Sunday, 9 July 2017

Dim


Cher has just put up a load of interesting pictures to do with the German occupation of Guernsey and it reminded me of the WW2 ARP bicycle lamp I bought yesterday, above.

Bicycle lamps were feeble enough in those days, but this one has been even more enfeebled by having a hood built right over the tiny little bulb so it cannot be spotted by aircraft.

I remember cycling home from school in the Winter, trying not to go faster than my brain could process any potential hazards which might come into view by being caught in the dim pool of yellow light which spread about four feet ahead of the front wheel. Even with new batteries the light was dim, but after about an hour it became yellower and yellower until it was almost pointless.

These days, cyclists have LED lights so bright that they actually blind you for a couple of seconds if you look straight at them, and many of them point them straight at oncoming car-drivers, as if they actually want to be run over.

# Given information

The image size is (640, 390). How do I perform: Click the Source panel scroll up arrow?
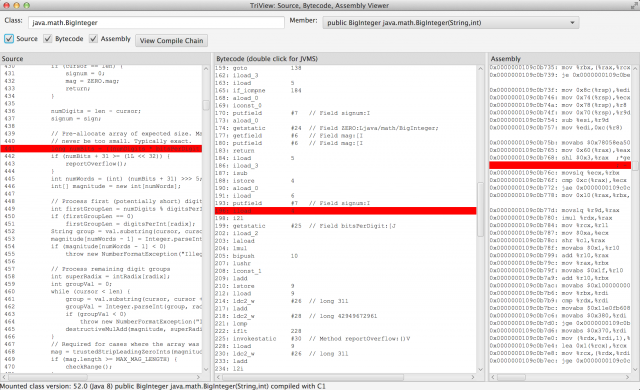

# What you will do
a – List every stated amount of distance or time that the blog post about the wartime bicycle lamp gives.
b – In the blog post about the wartime bicycle lamp, why does the lamp have a hood built over its bulb?

# Per-task answers
a –
about four feet
about an hour
a couple of seconds

b – So that the light cannot be spotted by aircraft.